Heat on the cheap

It’s cold up in them there hills, and the Sierra Green Building Association is here to help

Buying a Fahrenheit thermometer rather than a Celsius warms up things up considerably.

Buying a Fahrenheit thermometer rather than a Celsius warms up things up considerably.

So you want to make your home more energy efficient this winter, or what’s left of it. Even if you haven’t winterized your home yet, it’s never too late to save money, especially if you live in the foothills or an even higher elevation in the Sierras, where the temperature frequently dips below freezing well into April.

But exactly what improvement do you have in mind? A little solar thermal, or maybe some radiant floor heating? If you’re like many of the folks who’ve been affected by the downturn, your response might very well be an indignant, “Yeah, right. In my more economically advantaged dreams.”

The Sierra Green Building Association begs to differ. Recognizing that many people are financially stressed, they’ve prepared a list of energy-efficient measures that can be implemented for well under $100 each.

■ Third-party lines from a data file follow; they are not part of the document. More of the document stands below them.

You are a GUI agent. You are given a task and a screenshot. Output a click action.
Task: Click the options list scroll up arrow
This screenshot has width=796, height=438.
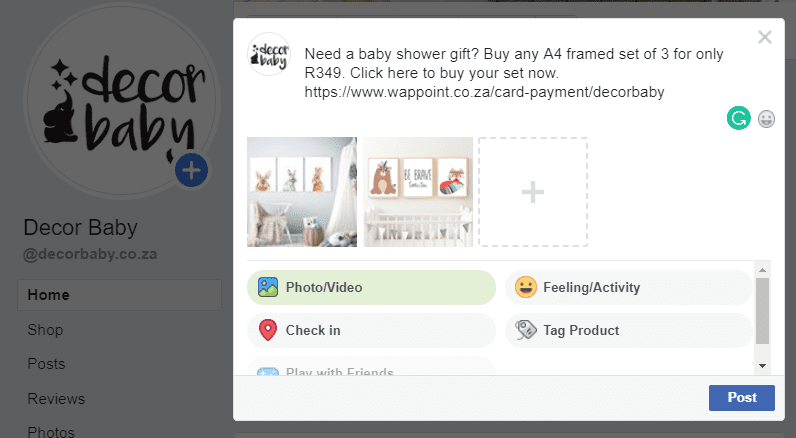[762, 270]
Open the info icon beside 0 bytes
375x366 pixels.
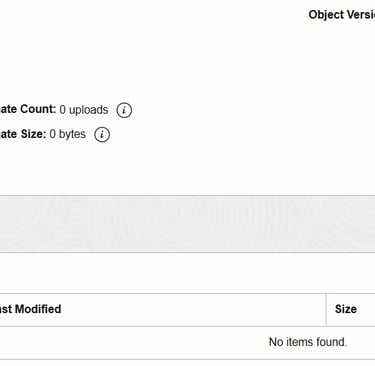click(x=102, y=135)
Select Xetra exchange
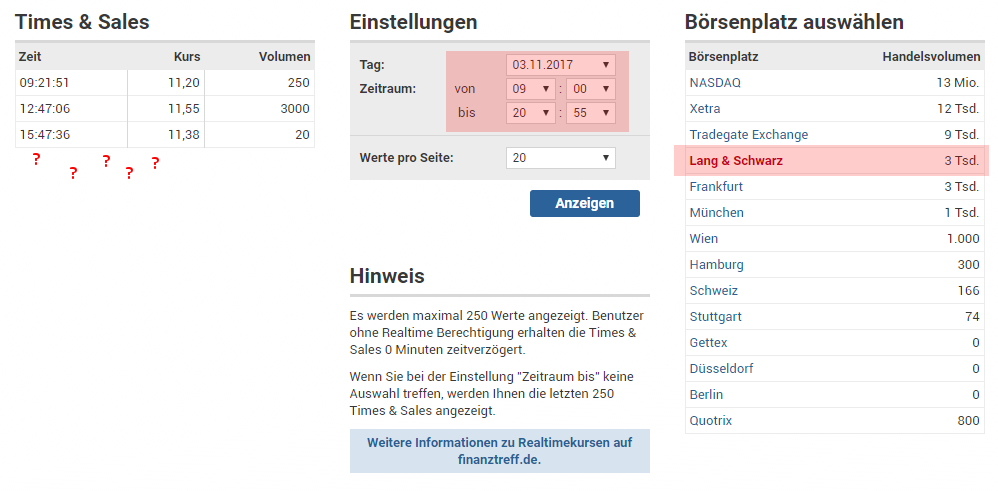The height and width of the screenshot is (491, 998). (x=705, y=108)
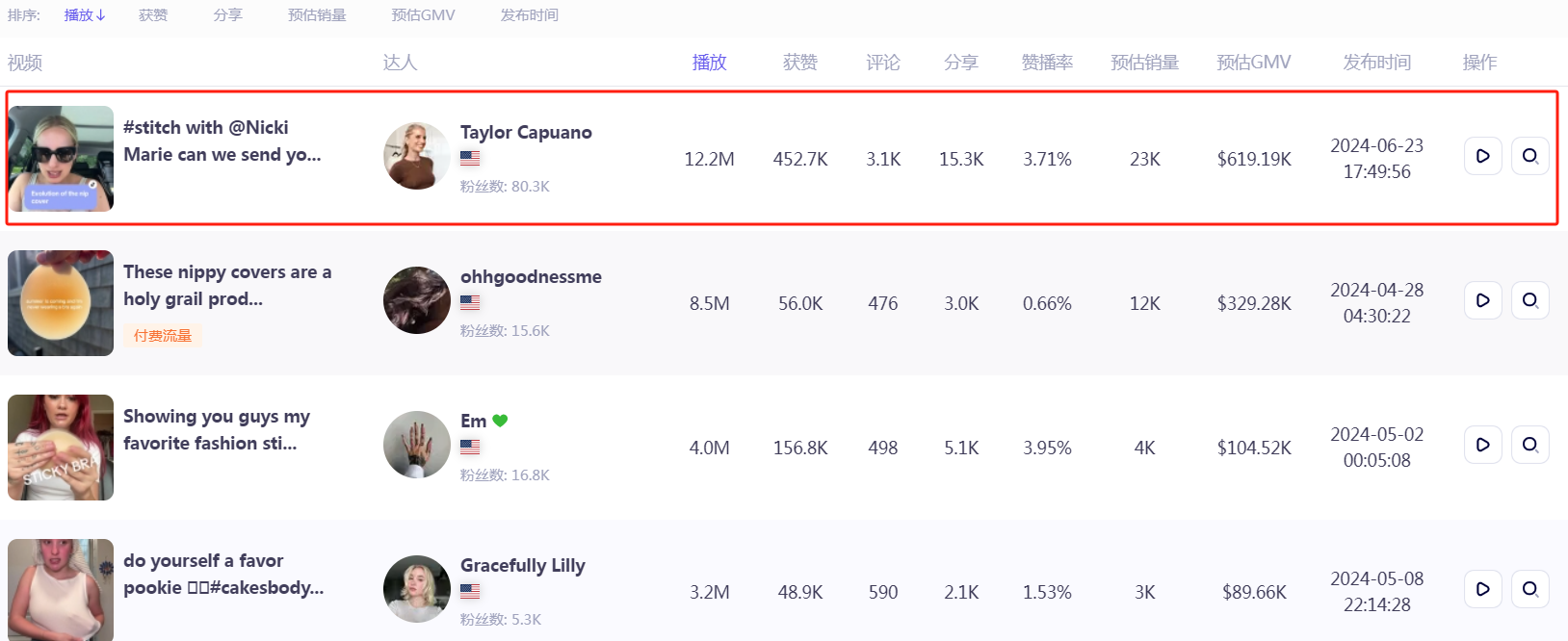The height and width of the screenshot is (641, 1568).
Task: Play the ohhgoodnessme nippy covers video
Action: point(1482,300)
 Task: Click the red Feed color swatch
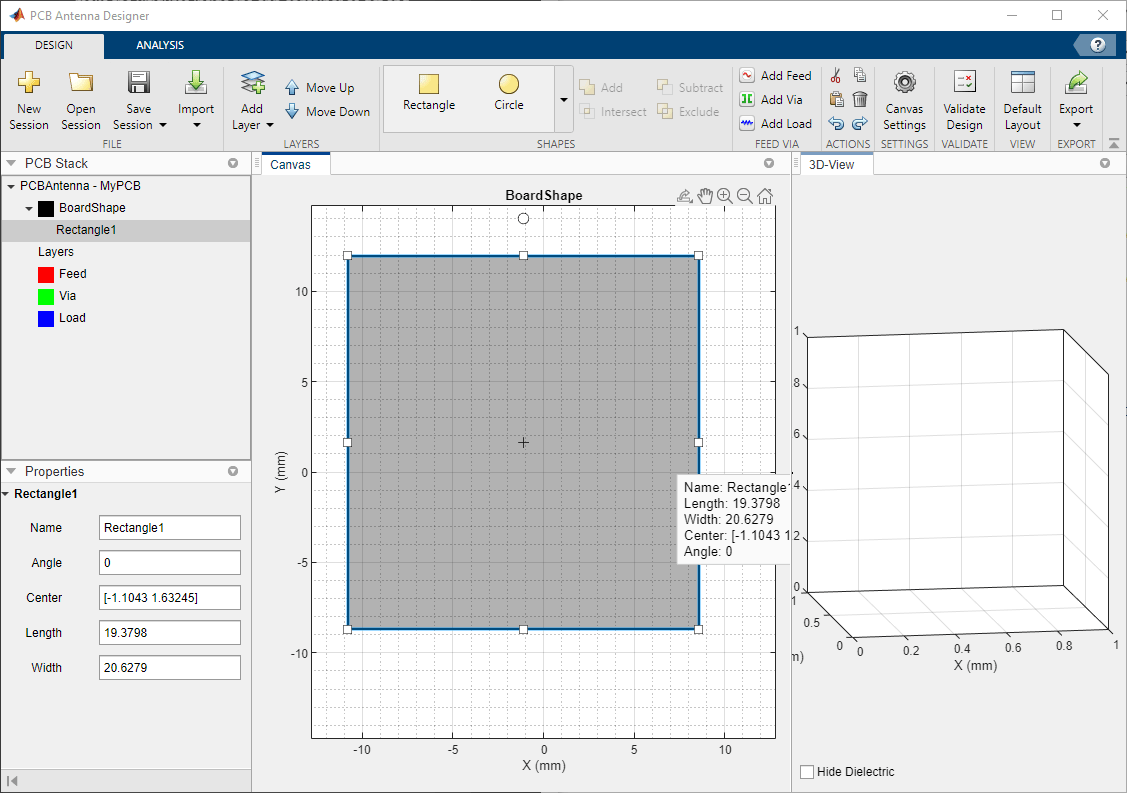click(46, 274)
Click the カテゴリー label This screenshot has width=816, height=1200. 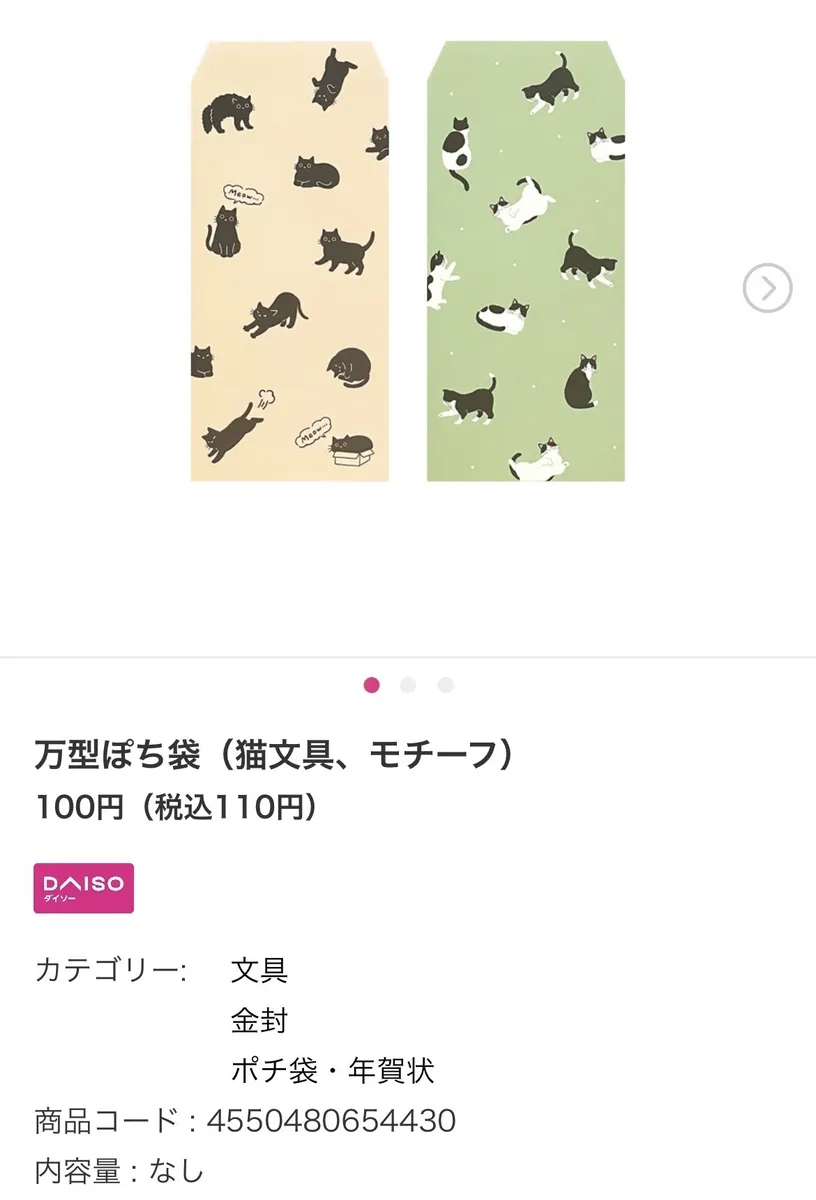tap(111, 969)
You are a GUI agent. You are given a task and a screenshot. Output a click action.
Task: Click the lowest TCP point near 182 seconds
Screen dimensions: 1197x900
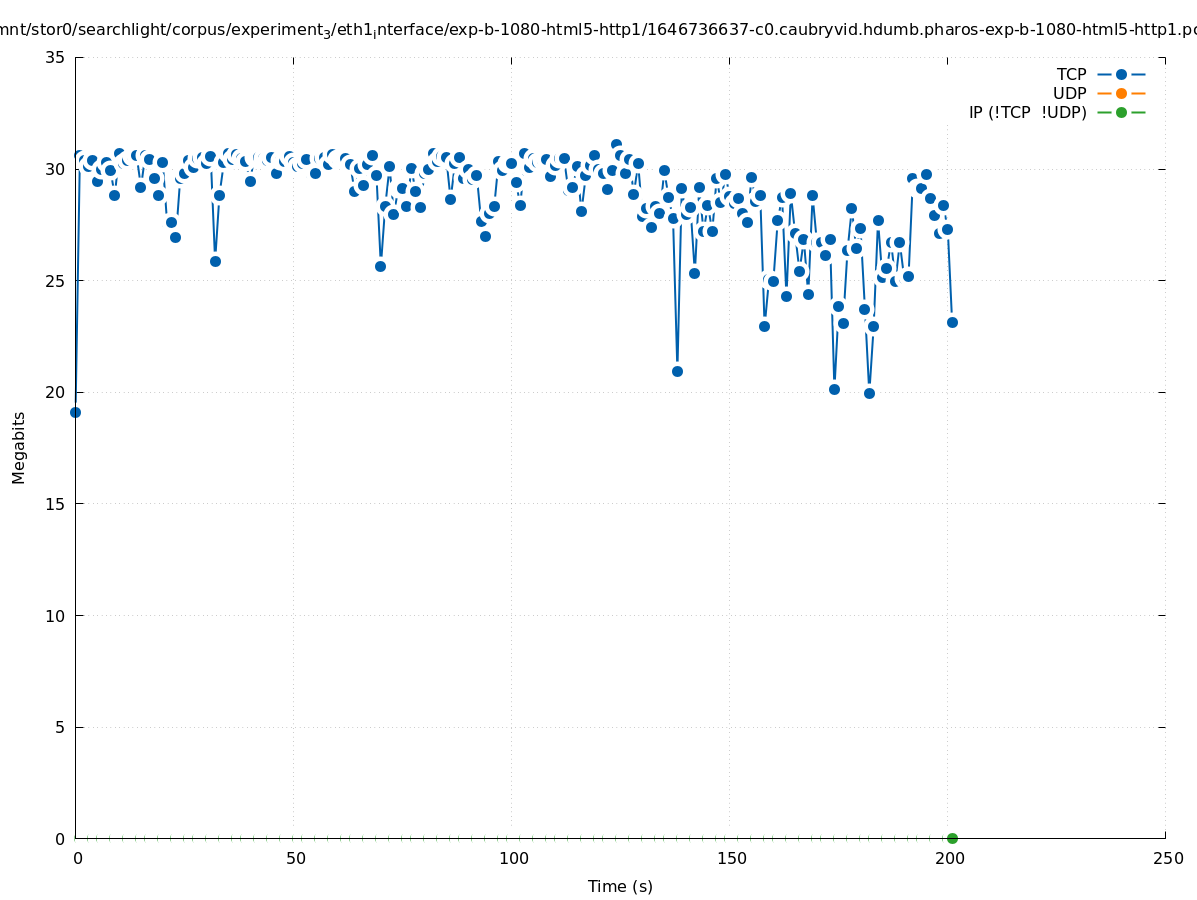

“People are struggling, and we feel it’s important to give people tools for green building that can apply to the common person and not just people looking to build new homes,” says SiGBA president Eli Meyer. He’s also program manager for a project with SiGBA and the Truckee Donner Public Utility District that helps low-income households become more energy efficient. He offers the following winterizing tips:

1. Get rid of air infiltration. A can of spray foam and a caulking gun are simple tools for less than $10 that can help reduce air leaks around electrical outlets, plumbing, under cabinets and in your crawlspace. Paying someone else to crawl under the house through dirt and cobwebs may be enticing, but doing it yourself will save money.

2. Replace the seals around doors. Place your hand by the bottom of your door and feel how cold it is. This is a common area for air to enter the house. Meyer discourages replacing all your door seals at once, as it can be a daunting process. However, if you have a few rudimentary carpentering skills, sealing a door should cost between $10 and $30.

3. For drafty windows, spend about $10to $20 for a clear plastic film that you apply over the windows with a hair dryer. “The bummer about those is they’re not really reusable,” says Meyer. “A more green alternative would be getting nice, heavy drapes for window covering.”

4. Replace recessed can lighting. This style of lighting is basically creating a hole in your ceiling. These can be replaced with a hallway light fixture, which can be found in a range of prices under $100.

5. Seal ducts. Leaky ducts represent 30 percent of the heat loss in a typical home. Meyer suggests using mastic tape, not duct tape, to do this. “The professionals do not carry rolls of duct tape,” he says. “Duct tape is great for other things—anything but ducts.”

Meyer mentions that you’re not likely to risk getting your home too tightly sealed with just a caulking gun, but if you do seal it well, make sure you have proper ventilation. Saving energy and being warm is nice, but mold and carbon-monoxide poisoning are not.